:: Aim of the exercise ::
Please answer from the bug comment: what was noticed on one of the controllers that kept the active l3 agent from being released?

:: Text passage ::
Comment 3 for bug 1955783

Revision history for this message
Bhagyashri Shewale (bhagyashri-shewale) wrote :

guilhermesp_> hi team. we are looking at it now
<guilhermesp_> ykarel: dpawlik can you check the systems now?
<ykarel> guilhermesp_, looking
<ykarel> i see bridge.soft is up
<ykarel> others seems still down
<ykarel> like https://images.rdoproject.org/
<guilhermesp_> ok do you have a list of all servers in the same situation now?
<ykarel> i can try to find but may be miss some
<guilhermesp_> ok im doing some more checks on my side meanwhile
<ykarel> guilhermesp_, aren't all our servers on same tenant?
<guilhermesp_> yeah, but initially we noticed a kernel bug on one of the controllers which was preventing the active l3 agent to be released or/and to be forwarding packages
<ykarel> ahhk
<ykarel> so now i can see those infra servers in infra-rdo tenant
<ykarel> and seems they are up
<ykarel> but not reachable
<guilhermesp_> ack
<ykarel> ex trunk-centos8.rdoproject.org
<ykarel> trunk-centos7.rdoproject.org
<ykarel> logserver.rdoproject.org
<ykarel> mirror.regionone.vexxhost.rdoproject.org
<ykarel> so almost all of those
<guilhermesp_> can you check those on infra-rdo now ykarel ?
<ykarel> seems you rebooted bridge.softwarefactory-project.io, right?
<ykarel> ^ is in infra-sf tenant
<guilhermesp_> hum we havent rebooted any server by now, we just fallback some l3 agents
<ykarel> ahhk, may be someone else tried as i see time Dec. 28, 2021, 8:06 a.m.
<guilhermesp_> yep i remember i saw something in the ticket description abouit that
<guilhermesp_> i believe infra-rdo servers should be back
<ykarel> guilhermesp_, me checks
<ykarel> yes seems they are getting up, i see gerrit/zuul are up atleast
<ykarel> https://review.rdoproject.org/zuul/status https://review.rdoproject.org/r
<ykarel> https://images.rdoproject.org/, https://logserver.rdoproject.org/ too
<guilhermesp_> yeah we have recovered most of the routers by now
<guilhermesp_> and we are remediating one of the controllers now
<ykarel> but can't ssh to those servers for some reason, need to check why
<guilhermesp_> huuum weird are they responding to 22?

:: Given records ::
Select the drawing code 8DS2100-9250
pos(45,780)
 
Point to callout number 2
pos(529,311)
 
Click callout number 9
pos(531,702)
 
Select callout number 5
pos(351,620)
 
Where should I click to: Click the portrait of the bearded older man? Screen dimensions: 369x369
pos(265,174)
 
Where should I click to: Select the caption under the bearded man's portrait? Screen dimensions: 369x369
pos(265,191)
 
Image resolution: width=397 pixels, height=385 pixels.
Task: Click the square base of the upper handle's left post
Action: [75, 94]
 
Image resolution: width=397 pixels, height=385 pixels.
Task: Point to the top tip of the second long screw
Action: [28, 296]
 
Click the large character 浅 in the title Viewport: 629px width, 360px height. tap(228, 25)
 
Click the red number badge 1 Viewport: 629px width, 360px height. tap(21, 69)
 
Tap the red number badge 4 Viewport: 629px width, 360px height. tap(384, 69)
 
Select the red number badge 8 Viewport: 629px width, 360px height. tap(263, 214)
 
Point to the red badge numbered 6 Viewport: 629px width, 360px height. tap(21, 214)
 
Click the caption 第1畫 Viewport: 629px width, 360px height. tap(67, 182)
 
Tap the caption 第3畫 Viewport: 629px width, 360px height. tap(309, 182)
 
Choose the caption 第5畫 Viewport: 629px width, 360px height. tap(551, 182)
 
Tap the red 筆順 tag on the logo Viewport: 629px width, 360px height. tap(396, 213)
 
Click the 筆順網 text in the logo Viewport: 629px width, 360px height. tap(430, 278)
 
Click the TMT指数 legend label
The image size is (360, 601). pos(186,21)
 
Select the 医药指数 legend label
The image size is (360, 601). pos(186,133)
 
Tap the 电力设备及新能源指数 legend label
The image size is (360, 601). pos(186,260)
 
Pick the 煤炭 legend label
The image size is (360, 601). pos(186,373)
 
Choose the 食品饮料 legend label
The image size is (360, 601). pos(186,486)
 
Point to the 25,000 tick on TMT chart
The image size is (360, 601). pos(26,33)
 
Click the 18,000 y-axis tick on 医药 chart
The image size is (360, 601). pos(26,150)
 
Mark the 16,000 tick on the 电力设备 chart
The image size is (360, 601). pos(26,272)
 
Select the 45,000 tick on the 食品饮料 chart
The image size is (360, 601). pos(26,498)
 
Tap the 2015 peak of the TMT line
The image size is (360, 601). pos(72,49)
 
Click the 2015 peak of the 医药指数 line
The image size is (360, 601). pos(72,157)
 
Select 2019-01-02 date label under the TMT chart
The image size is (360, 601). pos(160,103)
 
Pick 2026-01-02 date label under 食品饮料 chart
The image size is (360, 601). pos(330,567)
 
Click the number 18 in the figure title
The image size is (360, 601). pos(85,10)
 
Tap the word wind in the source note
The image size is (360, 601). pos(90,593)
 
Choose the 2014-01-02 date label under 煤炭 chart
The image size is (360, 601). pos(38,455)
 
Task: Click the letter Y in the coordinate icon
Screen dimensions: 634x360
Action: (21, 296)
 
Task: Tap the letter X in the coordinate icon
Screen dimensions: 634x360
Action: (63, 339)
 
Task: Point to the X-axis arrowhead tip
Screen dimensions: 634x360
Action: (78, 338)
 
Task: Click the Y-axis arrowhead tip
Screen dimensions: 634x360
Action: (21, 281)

:: Solution to the exercise ::
A kernel bug.